### The problem
Please reproduce word for word the lines of the listing below, from the line holding "You are a computer-use agent. 549x623 pixels." through the end of the listing, inclusive. Leave the pictures out of your answer.

### Material provided
Begin
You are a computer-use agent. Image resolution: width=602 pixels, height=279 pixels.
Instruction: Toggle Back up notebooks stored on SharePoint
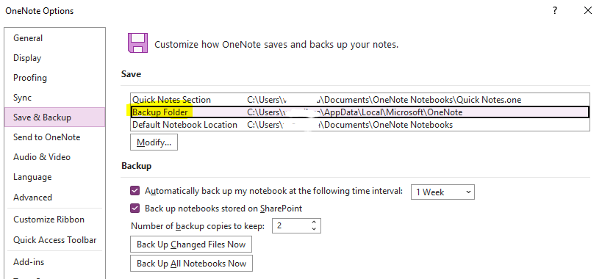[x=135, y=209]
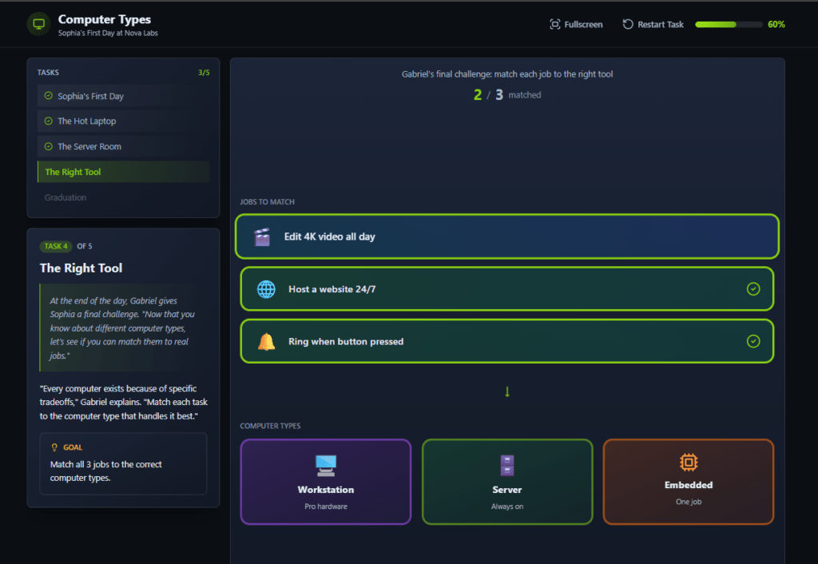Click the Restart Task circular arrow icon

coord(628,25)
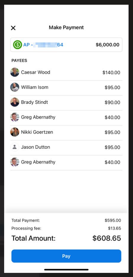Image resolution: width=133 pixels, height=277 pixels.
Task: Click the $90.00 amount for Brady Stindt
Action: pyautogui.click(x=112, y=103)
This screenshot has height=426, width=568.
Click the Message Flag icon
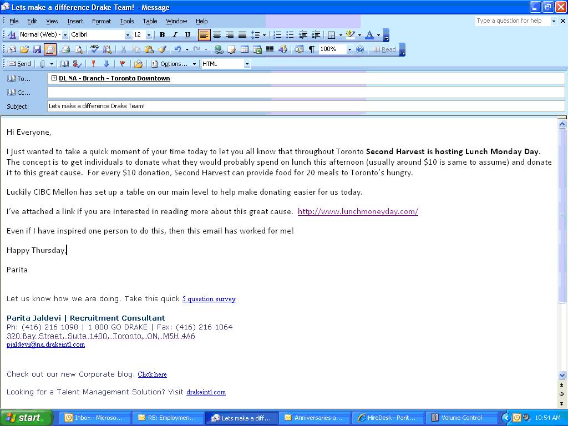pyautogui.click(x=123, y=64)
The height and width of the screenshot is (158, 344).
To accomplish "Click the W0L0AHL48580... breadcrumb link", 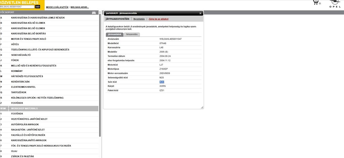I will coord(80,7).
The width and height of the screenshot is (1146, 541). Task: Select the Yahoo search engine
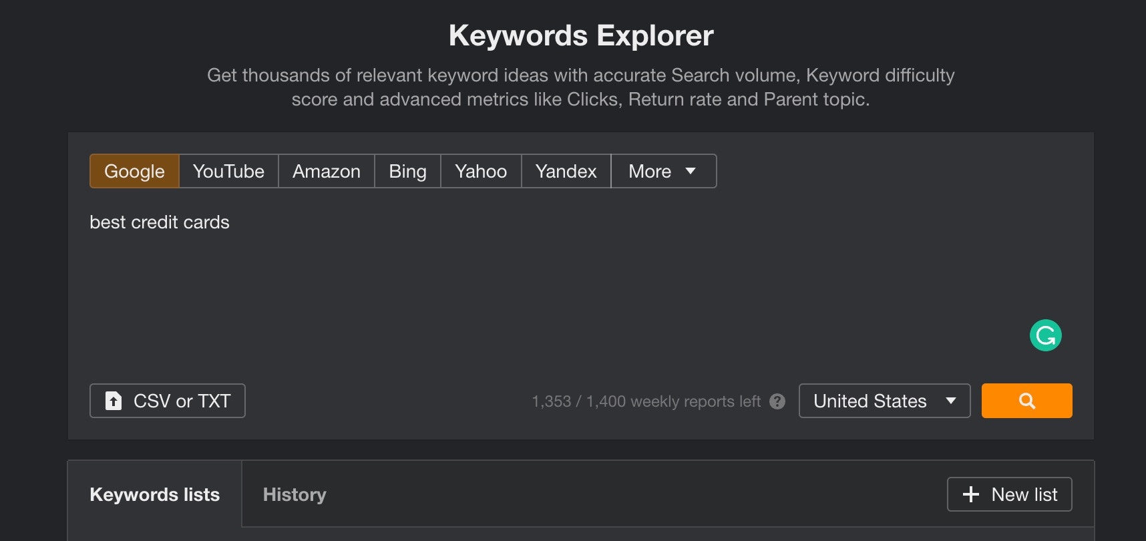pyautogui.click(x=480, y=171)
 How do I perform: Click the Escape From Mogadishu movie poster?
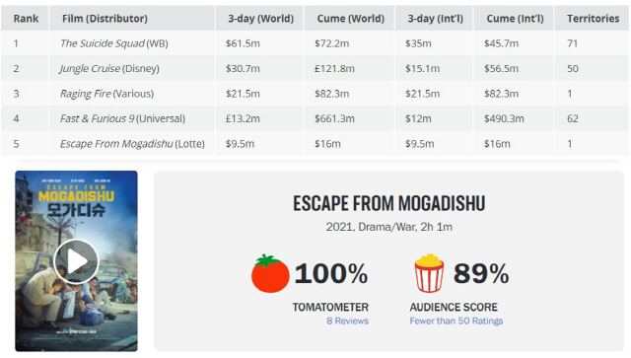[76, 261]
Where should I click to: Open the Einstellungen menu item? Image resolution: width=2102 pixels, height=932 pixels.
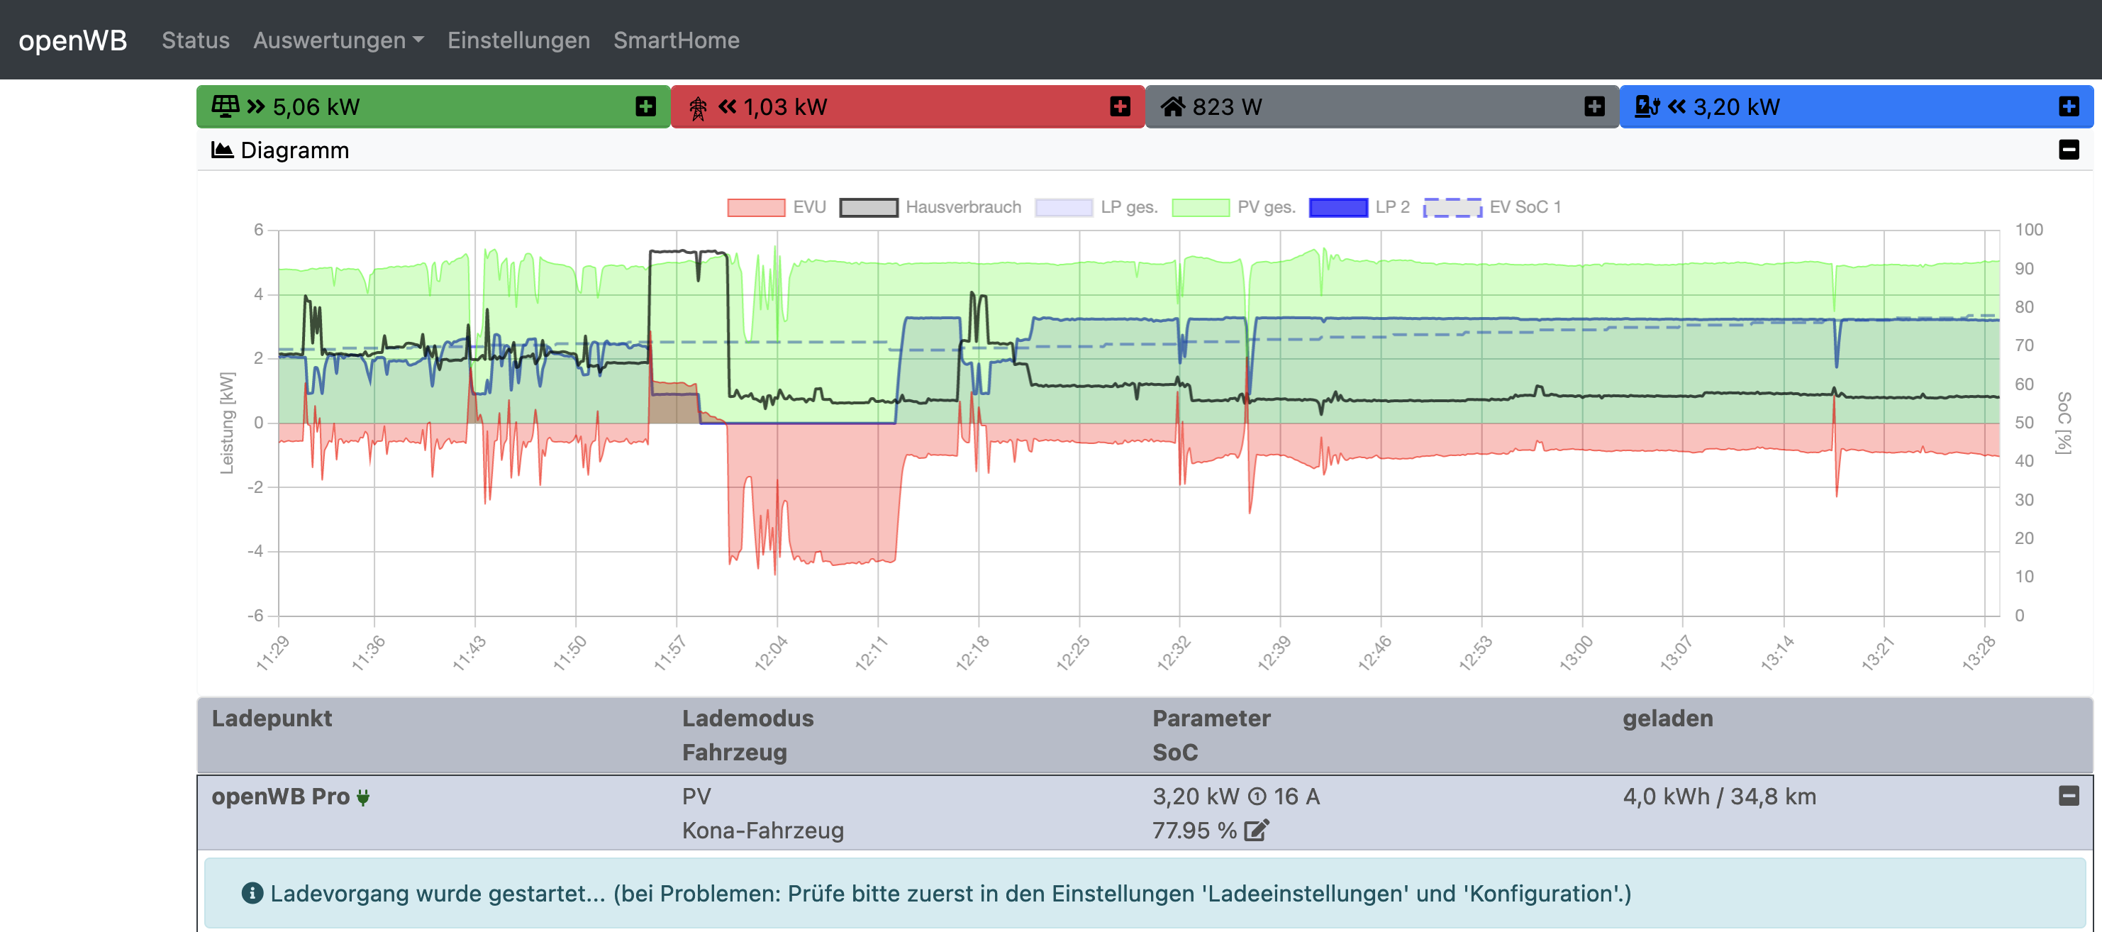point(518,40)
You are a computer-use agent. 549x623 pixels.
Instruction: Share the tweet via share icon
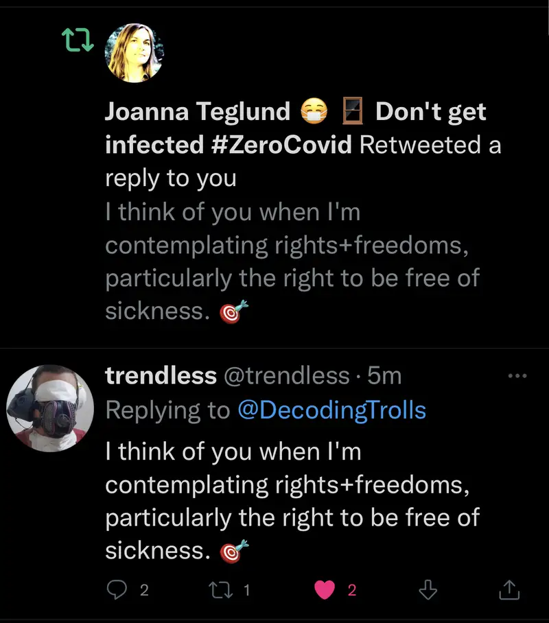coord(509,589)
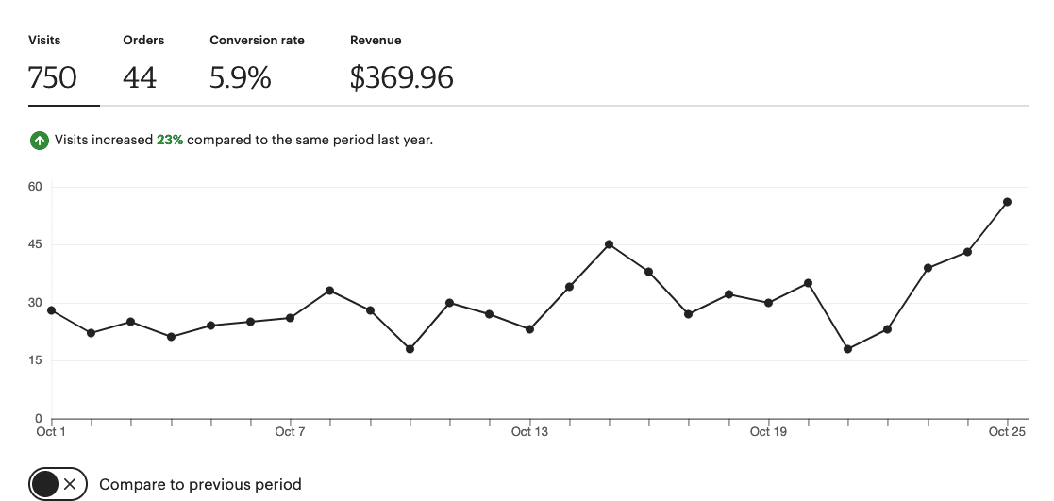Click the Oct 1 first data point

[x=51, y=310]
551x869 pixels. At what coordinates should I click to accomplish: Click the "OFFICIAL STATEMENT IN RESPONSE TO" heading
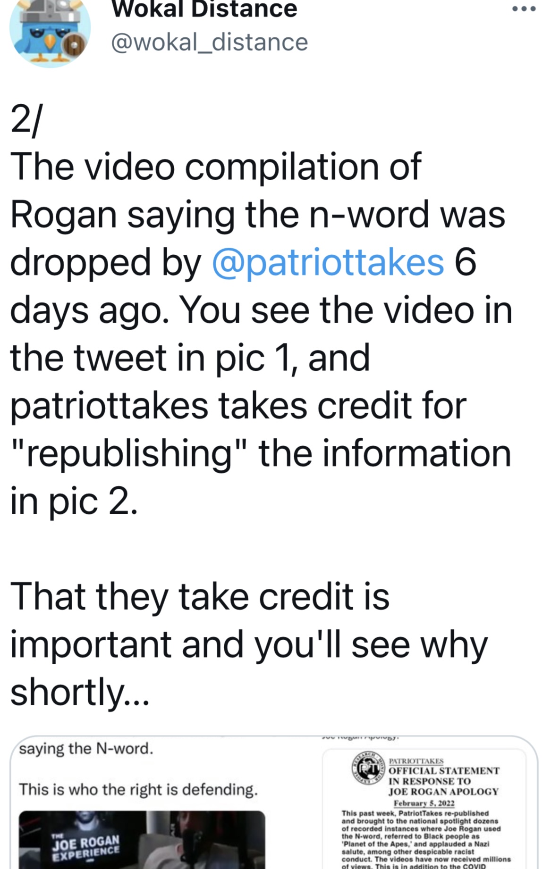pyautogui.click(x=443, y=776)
End
### Answer to this task
You are a computer-use agent. 549x623 pixels.
Instruction: Share the tweet via share icon
coord(509,589)
Click the Oct 1 first data point

[x=51, y=310]
551x869 pixels. At what coordinates should I click to accomplish: Click the "OFFICIAL STATEMENT IN RESPONSE TO" heading
pyautogui.click(x=443, y=776)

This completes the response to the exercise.